The actual amount will be less. Some has already melted and more will melt in the North Atlantic over the winter.
Compare potential 2011 MYI vs. end of March, 2010 MYI in the blink comparator below.
Depending on the wind this winter, we could see a large increase in MYI in 2011 relative to spring 2010. The 2010 MYI image was generated by removing all of the ice less than two years old (turquoise) from the modified NSIDC image below.
There was more multiyear ice this year too but it hasn’t done much good. Given the rotten aspect of the multiyear ice
http://www.iup.uni-bremen.de:8084/amsr/arctic_AMSRE_visual.png
does it actually mean anything when trying to guess 2011?
Andy
We are essentially at the Arctic sea ice minimum for 2010 right as we speak, and all but one extremely small piece of that arm of multiyear ice north of Alaska has been lost. (this should become clear if the NSIDC’s “Arctic Sea ice News & Analysis” issued in early October shows an ice age map as did that in October 2009.) We have, however, had the ice in the central Arctic survive and “mature” another year, it is just a matter of how much of that will exit out Fram Strait in 2011 versus entering the Beaufort Gyre. The ice this year almost looks like 2008 plus an extra arm extending into the East Siberian Sea. Over the winter this arm will get broken up and stretched to become a thin, low-density ribbon of isolated second-year ice floes interspersed with first-year ice by the time Spring 2011 comes around. (This will become clear in the April 2011 NSIDC arctic sea ice news) It will thus not present any real challenge to melting in the summer of 2011. I therefore feel confident in saying that, barring anomalously cool or cloudy weather in June and July of 2011, the single-day ice minimum in 2011 will be near or below that of this year, that is, less than 5.0 M km^2 according to JAXA. This is a prediction.

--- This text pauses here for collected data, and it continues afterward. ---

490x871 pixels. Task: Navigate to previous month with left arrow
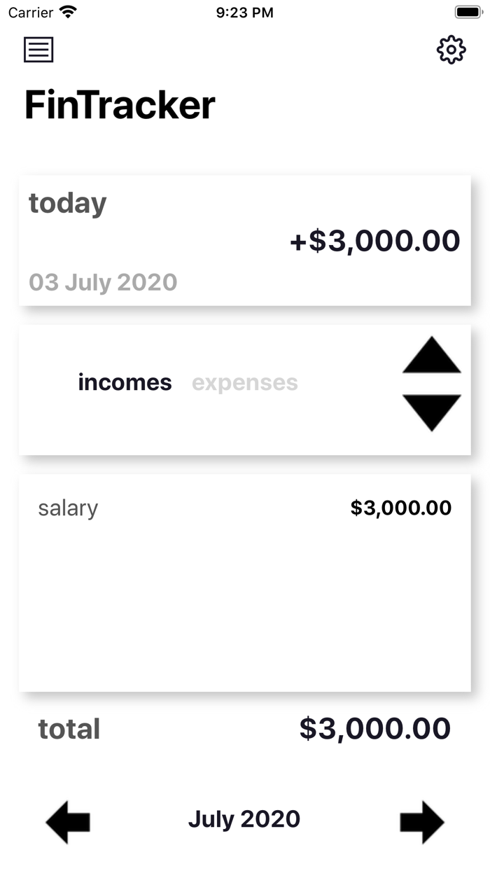point(67,821)
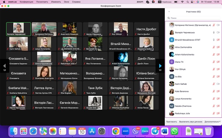Image resolution: width=222 pixels, height=138 pixels.
Task: Open Дополнительно dropdown in participants panel
Action: 212,121
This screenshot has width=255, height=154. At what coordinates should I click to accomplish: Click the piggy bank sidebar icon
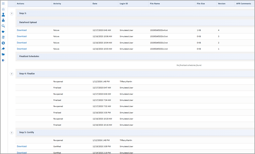(x=3, y=32)
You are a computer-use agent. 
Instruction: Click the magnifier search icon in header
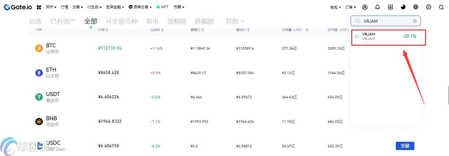[441, 7]
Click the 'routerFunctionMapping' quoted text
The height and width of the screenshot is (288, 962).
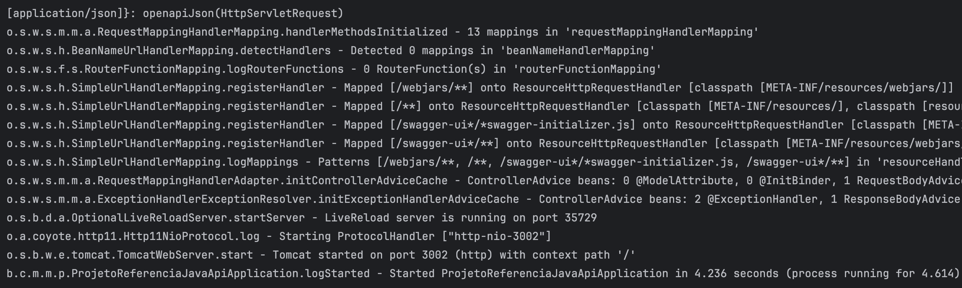click(587, 69)
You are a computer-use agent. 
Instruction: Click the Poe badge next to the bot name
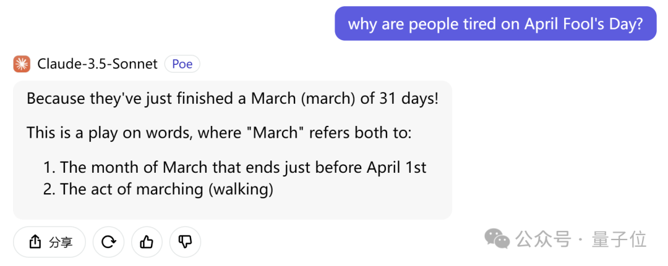[x=182, y=64]
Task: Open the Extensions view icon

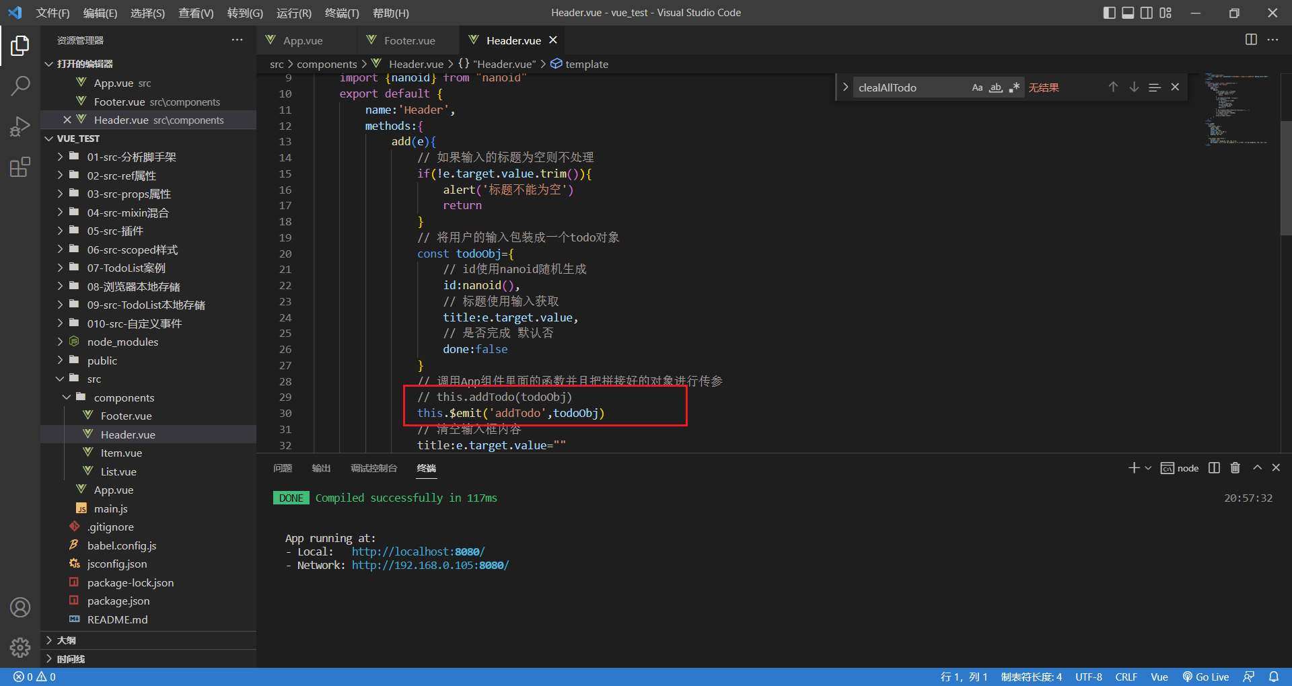Action: [20, 167]
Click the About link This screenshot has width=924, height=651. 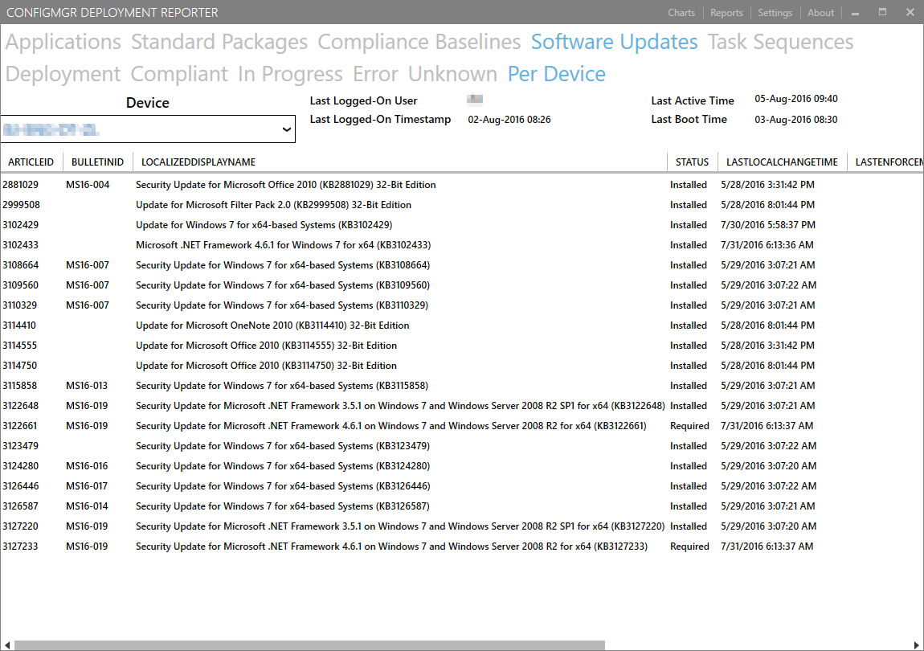click(x=820, y=13)
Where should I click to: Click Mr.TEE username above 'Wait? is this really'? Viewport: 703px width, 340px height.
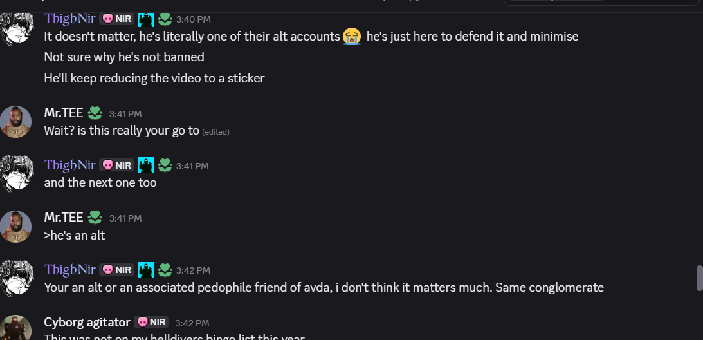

So as to not be accused of changing the rules after the game has begun, let me establish right from the very beginning that the temperatures used in the definition of “unusually cool” are to be determined for the Pacific sector of the Arctic, see
http://www.esrl.noaa.gov/psd/cgi-bin/data/timeseries/timeseries.pl?ntype=1&var=Air+Temperature&level=2000&lat1=90&lat2=68&lon1=90&lon2=225&iseas=1&mon1=5&mon2=5&iarea=1&typeout=2&Submit=Create+Timeseries
I am most definitively NOT referring to the DMI polar temperature bulls**t. The region from 80-90N is utterly irrelevant as long as most of the ice which is melting is between 70 N -80 N.